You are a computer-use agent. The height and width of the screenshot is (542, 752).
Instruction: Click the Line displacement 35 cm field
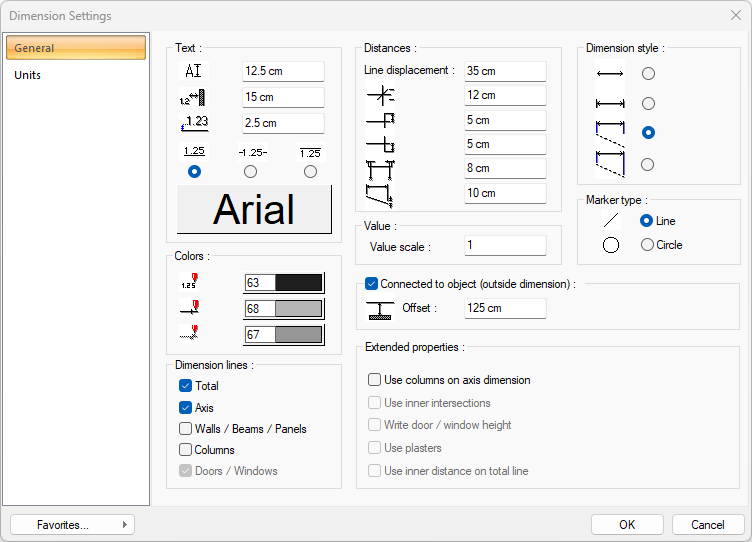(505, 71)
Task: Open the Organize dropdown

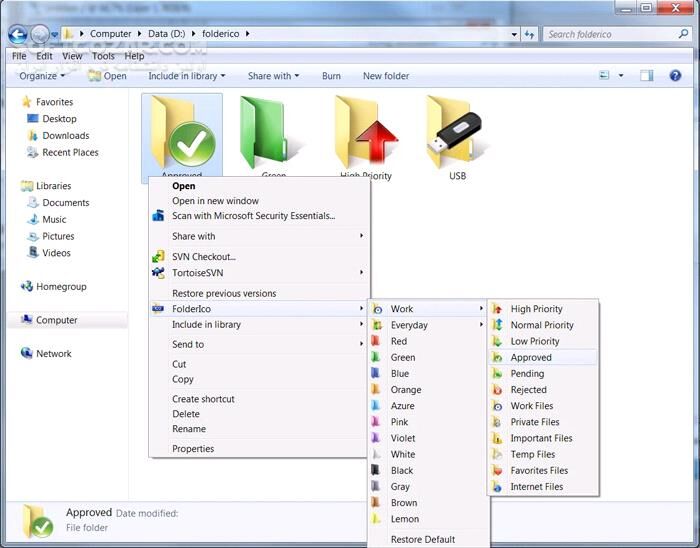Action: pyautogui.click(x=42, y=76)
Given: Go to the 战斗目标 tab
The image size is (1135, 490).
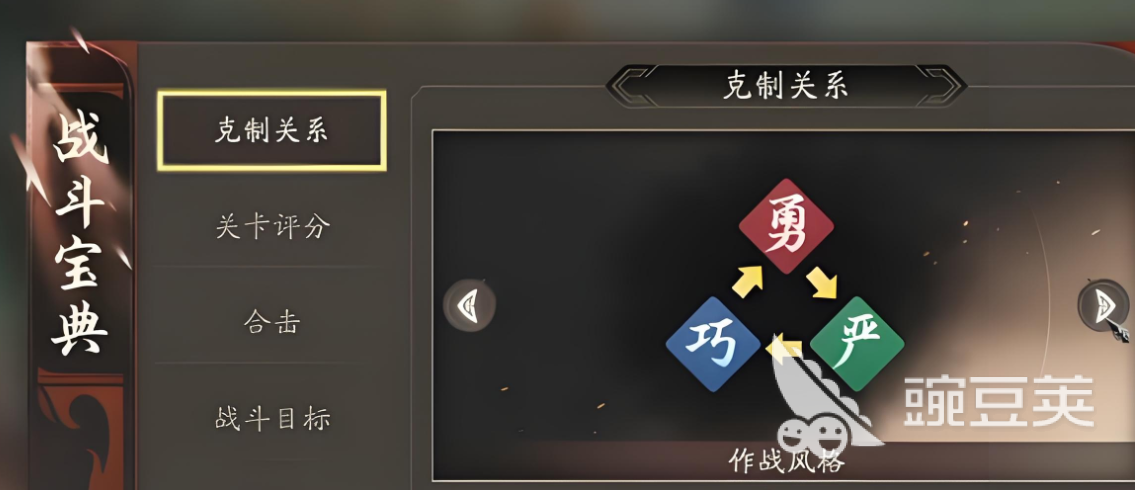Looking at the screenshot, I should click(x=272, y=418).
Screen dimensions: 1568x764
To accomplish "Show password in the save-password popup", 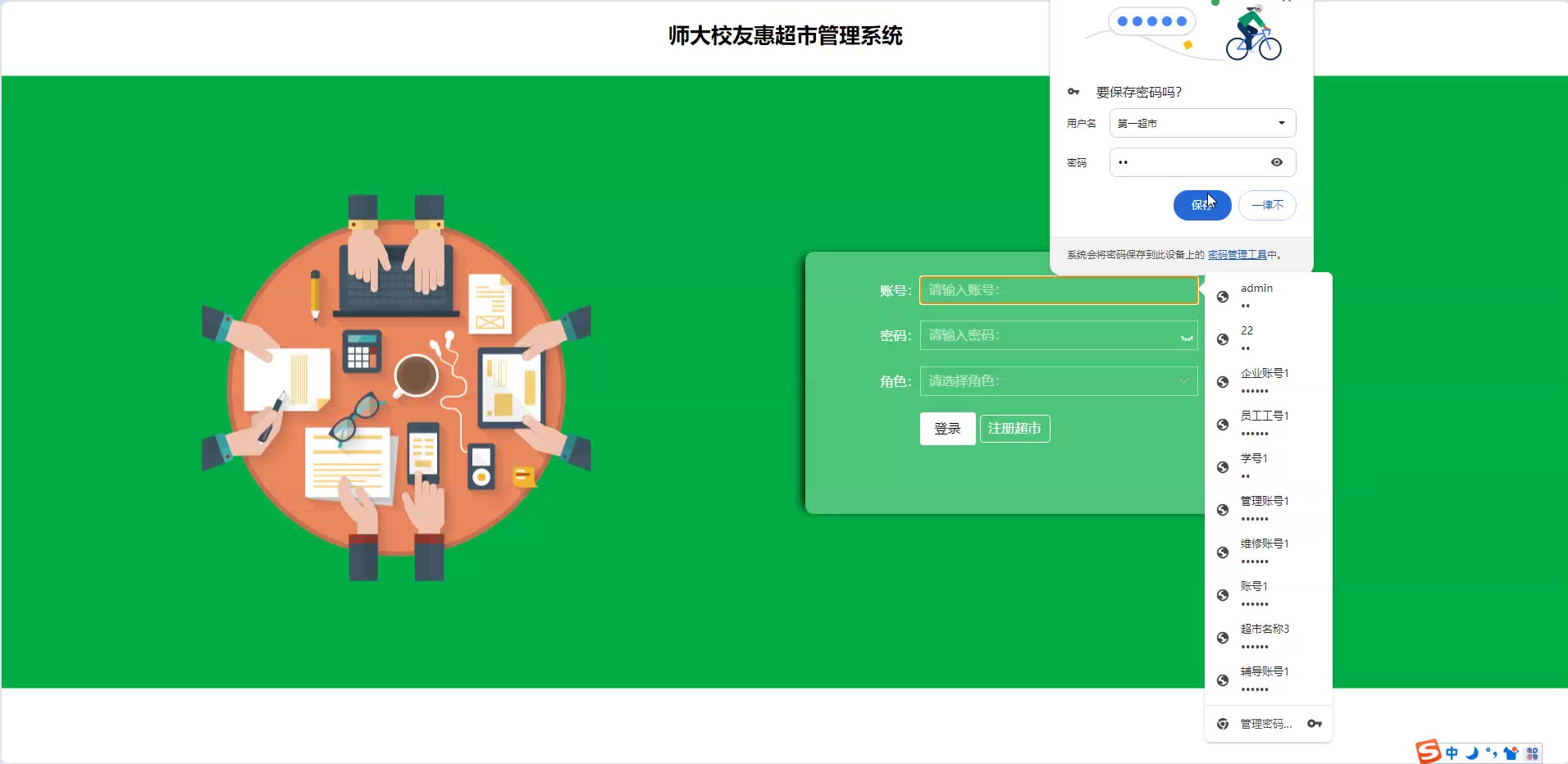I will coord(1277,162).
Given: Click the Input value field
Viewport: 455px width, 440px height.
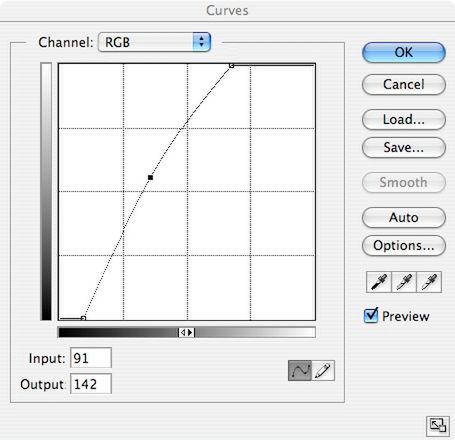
------------------------------------
**Exercise**
Can you update the data from the line with "Given: Click the Input value field" through the end of the data, replacing "Viewport" with "Screen" and changing nothing else? Leave the pictures out of your answer.

**Answer**
Given: Click the Input value field
Screen: 455px width, 440px height.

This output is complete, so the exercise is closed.